The search began in 2008.

It cannot be taken for granted that it is actually now in the faculty library. It truly is preceded by a extended history that extends as far as Russia. "In 2008 my post-doctoral student Marcello Trovo was urgently seeking out this book for his study, " says botany professor Dr. Thomas St?tzel.

There were a handful of copies on the perform in Germany, however they were not full, and additionally, current reprints.? For us scientists, nonetheless, it's fundamental that when we quote other researchers in our perform, we have their original editions in front of us. You may function with later quotations, however they can include errors then the publication is invalid in the sense on the international code from the botanical nomenclature?, so St?tzel.

The oldest edition that Trovo discovered by means of his analysis was within a university library in Saint Petersburg, exactly where the German author August Gustav Heinrich von Bongard lived and worked as a botanist until his death in 1839. Considering that he definitely wanted to view the book, Trovo produced the two, 200-kilometer journey – and stood in front of closed doors.? That was actually tragic,? Says Thomas St?tzel, describing the disappointment.? At that time, of all instances, the library was closed for renovation.?

A fortunate coincidence.

Trovo had to accomplish differently for his perform. But years later, in 2012, the story took an unexpected turn:? A former employee referred to as me. He just dissolved the library in the Botanical Association in Bonn. And Bongard's book of all factors was amongst the works to be sold. I could have it for a symbolic price tag,? Says a pleased St?tzel when he thinks of his amazing luck.

St?tzel left his unearth to the Faculty Library of Biology, exactly where Annika Fink took care of it. Not too long ago she was capable to have it processed by a specialist organization. "Our spending budget was only enough for experienced cleaning – a total restoration would have price two, 000 euros – but we are especially happy together with the outcome, " mentioned the librarian.

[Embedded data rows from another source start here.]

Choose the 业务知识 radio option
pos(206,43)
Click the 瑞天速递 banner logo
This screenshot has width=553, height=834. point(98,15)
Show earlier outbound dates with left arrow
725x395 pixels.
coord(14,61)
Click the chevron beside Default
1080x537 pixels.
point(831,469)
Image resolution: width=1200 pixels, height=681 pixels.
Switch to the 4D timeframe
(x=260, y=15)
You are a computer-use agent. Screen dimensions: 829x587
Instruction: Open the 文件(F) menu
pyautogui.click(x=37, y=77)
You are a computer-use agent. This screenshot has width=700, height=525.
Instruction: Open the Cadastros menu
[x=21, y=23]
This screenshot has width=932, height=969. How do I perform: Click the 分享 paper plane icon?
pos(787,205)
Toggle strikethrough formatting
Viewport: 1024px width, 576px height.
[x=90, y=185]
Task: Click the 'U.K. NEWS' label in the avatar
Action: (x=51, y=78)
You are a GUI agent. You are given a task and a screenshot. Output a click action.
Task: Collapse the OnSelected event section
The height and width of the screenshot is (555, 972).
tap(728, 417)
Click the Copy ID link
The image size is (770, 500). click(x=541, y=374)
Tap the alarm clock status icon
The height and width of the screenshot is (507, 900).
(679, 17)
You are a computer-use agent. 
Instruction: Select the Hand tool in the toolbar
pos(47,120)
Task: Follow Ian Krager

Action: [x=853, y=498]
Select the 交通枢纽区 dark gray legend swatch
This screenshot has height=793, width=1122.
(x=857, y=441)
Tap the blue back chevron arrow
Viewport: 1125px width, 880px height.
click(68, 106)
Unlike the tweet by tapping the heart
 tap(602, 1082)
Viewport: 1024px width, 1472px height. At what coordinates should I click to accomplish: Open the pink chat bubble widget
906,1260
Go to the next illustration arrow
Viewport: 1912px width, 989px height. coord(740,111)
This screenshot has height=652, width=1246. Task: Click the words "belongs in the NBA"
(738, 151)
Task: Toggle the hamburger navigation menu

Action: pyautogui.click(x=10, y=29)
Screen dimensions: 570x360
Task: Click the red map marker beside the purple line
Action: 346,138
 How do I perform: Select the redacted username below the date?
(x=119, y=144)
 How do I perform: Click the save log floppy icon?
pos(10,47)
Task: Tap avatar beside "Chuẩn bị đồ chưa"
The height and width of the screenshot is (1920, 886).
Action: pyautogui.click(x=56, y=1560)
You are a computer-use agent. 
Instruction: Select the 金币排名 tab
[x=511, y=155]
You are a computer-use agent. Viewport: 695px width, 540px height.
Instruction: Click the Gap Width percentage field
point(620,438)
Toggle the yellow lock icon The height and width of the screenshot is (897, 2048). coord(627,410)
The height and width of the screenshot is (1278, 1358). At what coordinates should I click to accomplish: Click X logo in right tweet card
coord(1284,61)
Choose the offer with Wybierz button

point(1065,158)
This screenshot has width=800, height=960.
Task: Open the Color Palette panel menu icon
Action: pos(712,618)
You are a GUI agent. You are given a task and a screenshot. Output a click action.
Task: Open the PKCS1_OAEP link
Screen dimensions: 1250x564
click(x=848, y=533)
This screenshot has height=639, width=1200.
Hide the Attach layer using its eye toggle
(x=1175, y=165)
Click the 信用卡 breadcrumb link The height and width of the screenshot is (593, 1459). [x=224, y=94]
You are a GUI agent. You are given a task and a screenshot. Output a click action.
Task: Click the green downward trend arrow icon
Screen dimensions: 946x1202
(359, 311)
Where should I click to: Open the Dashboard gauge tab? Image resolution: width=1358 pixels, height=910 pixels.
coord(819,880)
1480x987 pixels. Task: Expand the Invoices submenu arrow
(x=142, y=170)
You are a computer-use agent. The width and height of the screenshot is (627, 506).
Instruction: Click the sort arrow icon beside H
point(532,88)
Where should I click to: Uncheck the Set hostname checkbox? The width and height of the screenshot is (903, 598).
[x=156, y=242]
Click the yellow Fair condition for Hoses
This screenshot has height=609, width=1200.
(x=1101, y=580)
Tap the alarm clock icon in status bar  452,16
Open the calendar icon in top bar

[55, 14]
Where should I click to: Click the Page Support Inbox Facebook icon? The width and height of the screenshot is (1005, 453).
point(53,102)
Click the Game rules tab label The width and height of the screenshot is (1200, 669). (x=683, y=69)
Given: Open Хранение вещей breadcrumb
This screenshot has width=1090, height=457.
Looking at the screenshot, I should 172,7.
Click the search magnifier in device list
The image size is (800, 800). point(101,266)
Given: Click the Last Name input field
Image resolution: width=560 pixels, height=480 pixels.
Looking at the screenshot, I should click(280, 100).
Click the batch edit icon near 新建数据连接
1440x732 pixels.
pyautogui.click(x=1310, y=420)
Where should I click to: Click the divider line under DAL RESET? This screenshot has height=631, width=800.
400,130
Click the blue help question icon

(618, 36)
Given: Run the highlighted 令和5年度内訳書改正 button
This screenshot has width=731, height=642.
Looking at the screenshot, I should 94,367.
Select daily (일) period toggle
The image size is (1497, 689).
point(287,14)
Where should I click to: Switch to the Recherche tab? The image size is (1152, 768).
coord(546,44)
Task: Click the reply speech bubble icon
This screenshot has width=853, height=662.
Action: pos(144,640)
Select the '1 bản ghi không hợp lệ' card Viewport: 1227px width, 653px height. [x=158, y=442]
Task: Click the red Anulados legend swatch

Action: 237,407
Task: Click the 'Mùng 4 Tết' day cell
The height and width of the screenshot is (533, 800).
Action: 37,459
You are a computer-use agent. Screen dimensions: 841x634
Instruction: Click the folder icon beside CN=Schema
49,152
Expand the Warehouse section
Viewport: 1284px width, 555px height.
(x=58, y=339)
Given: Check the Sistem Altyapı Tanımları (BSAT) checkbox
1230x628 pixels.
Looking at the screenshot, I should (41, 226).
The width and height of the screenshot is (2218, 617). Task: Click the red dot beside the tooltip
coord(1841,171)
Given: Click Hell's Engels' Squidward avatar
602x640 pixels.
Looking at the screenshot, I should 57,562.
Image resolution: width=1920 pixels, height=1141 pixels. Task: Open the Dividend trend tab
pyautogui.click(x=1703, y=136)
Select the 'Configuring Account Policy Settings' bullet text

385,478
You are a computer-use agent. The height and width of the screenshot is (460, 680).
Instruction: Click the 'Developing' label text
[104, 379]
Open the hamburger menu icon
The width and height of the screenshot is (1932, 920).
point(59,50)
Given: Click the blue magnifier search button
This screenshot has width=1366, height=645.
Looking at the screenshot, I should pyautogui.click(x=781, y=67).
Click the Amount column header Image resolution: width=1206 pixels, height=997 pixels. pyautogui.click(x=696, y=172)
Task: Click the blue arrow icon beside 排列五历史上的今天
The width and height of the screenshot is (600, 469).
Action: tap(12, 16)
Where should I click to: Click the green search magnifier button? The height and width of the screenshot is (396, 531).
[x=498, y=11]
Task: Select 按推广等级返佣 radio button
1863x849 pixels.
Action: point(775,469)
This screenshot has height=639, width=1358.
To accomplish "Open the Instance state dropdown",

Loads of data is lost by way of scanning.

Although Thomas St?tzel has now digitized the book, he emphasizes how very important it really is to have operates like this in a reference library.? A large amount of info such as colour and particulars on the drawings are lost when they are scanned,? He explains. And Annika Fink adds: "The paper itself and any handwritten notes from preceding owners, if any, present researchers from various disciplines precious insights into the genesis of such books. "

In any case, Thomas St?tzel and Annika Fink wish to do their most beneficial so that the old treasure is often kept in their library to get a long time and is accessible to scientists.